▶ **Work required**:
Print the stretch from the first line below through the line containing "will [x=199, y=449].", including both ends, exactly as each line appears.

(Records from a collection)

-- BEGIN --

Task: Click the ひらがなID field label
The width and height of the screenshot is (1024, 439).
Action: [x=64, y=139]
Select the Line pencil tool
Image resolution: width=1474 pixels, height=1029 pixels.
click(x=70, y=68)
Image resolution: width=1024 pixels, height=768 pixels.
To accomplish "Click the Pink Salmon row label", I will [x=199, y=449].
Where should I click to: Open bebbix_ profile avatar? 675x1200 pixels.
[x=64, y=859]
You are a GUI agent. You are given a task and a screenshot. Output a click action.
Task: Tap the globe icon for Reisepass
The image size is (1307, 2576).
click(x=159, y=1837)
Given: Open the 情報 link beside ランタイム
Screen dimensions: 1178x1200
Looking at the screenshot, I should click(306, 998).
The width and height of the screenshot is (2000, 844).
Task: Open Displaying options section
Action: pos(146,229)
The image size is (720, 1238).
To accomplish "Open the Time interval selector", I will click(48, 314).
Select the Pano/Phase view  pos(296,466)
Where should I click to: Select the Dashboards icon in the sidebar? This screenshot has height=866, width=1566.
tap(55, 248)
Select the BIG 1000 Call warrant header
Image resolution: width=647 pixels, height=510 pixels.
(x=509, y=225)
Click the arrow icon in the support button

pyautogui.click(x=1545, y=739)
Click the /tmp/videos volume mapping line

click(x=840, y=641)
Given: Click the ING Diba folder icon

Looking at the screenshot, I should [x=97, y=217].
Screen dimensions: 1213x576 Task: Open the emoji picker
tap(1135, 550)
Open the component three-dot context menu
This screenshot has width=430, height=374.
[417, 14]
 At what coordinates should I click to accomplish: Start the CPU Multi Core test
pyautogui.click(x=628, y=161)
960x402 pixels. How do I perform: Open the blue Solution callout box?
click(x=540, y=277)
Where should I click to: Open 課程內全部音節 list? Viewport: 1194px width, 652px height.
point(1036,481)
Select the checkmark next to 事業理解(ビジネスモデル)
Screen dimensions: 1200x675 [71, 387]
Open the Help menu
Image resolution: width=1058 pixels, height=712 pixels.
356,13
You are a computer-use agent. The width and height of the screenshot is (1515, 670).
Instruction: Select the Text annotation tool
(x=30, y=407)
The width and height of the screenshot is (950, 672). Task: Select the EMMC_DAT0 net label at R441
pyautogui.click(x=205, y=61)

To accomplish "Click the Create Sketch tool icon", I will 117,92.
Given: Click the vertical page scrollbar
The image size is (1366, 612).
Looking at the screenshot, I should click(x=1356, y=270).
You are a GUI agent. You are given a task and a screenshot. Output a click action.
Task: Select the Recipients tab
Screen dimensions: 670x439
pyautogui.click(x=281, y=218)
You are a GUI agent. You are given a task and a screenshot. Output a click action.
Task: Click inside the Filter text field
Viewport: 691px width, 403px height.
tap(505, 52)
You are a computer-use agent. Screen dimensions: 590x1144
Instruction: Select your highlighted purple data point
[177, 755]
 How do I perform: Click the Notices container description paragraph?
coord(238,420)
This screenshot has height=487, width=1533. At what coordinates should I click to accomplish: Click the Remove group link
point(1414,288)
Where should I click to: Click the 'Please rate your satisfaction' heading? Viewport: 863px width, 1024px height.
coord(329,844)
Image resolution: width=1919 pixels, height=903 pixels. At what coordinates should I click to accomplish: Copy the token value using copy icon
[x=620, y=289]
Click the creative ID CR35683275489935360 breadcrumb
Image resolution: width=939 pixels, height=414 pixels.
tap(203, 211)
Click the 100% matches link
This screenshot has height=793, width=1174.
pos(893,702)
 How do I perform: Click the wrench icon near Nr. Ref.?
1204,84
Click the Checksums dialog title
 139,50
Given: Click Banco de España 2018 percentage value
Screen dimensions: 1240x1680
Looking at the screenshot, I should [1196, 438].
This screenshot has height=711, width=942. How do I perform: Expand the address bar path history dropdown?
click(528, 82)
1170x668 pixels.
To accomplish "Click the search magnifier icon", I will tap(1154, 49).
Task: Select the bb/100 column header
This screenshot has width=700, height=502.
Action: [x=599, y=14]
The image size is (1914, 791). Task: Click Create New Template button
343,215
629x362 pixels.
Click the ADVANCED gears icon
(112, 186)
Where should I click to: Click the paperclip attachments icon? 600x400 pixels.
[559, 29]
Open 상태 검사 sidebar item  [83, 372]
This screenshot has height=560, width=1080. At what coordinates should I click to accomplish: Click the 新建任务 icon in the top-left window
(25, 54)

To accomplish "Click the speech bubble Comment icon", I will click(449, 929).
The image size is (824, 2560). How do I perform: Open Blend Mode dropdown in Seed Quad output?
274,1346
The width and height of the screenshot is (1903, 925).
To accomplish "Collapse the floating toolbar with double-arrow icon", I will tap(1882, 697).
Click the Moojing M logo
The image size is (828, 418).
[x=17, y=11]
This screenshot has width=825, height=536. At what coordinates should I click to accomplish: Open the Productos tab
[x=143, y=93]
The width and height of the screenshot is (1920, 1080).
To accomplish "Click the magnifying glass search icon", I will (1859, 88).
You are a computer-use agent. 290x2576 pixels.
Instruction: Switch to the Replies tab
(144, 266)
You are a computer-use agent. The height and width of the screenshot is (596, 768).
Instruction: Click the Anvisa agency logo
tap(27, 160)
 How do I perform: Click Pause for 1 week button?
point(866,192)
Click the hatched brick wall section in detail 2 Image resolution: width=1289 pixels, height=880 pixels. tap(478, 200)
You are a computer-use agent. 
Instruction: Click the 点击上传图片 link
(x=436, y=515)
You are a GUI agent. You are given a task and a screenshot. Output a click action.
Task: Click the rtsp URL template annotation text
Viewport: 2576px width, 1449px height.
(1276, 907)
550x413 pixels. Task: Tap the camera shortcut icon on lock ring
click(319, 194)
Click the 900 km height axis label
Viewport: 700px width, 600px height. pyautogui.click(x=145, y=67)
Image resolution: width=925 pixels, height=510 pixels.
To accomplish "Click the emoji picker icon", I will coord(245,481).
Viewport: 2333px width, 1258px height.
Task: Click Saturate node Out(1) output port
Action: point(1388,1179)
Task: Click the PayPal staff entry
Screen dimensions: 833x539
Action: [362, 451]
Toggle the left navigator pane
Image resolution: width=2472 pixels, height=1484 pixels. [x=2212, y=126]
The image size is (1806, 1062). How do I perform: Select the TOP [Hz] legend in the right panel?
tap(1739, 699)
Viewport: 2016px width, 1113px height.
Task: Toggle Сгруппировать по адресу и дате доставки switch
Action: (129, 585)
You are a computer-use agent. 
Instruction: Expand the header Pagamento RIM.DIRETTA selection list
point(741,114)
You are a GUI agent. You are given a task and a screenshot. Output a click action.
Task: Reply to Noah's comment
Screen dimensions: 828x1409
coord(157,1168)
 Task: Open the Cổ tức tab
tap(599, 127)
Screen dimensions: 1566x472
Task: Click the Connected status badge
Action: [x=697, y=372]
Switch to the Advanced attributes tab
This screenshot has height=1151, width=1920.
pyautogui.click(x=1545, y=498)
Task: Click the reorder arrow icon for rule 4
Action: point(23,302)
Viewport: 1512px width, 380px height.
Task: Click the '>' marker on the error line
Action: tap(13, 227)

-- END --

▶ **Result for this task**:
Task: Click the ひらがなID field label
The width and height of the screenshot is (1024, 439).
Action: [x=64, y=139]
Select the Line pencil tool
Image resolution: width=1474 pixels, height=1029 pixels.
click(x=70, y=68)
Image resolution: width=1024 pixels, height=768 pixels.
To accomplish "Click the Pink Salmon row label", I will [x=199, y=449].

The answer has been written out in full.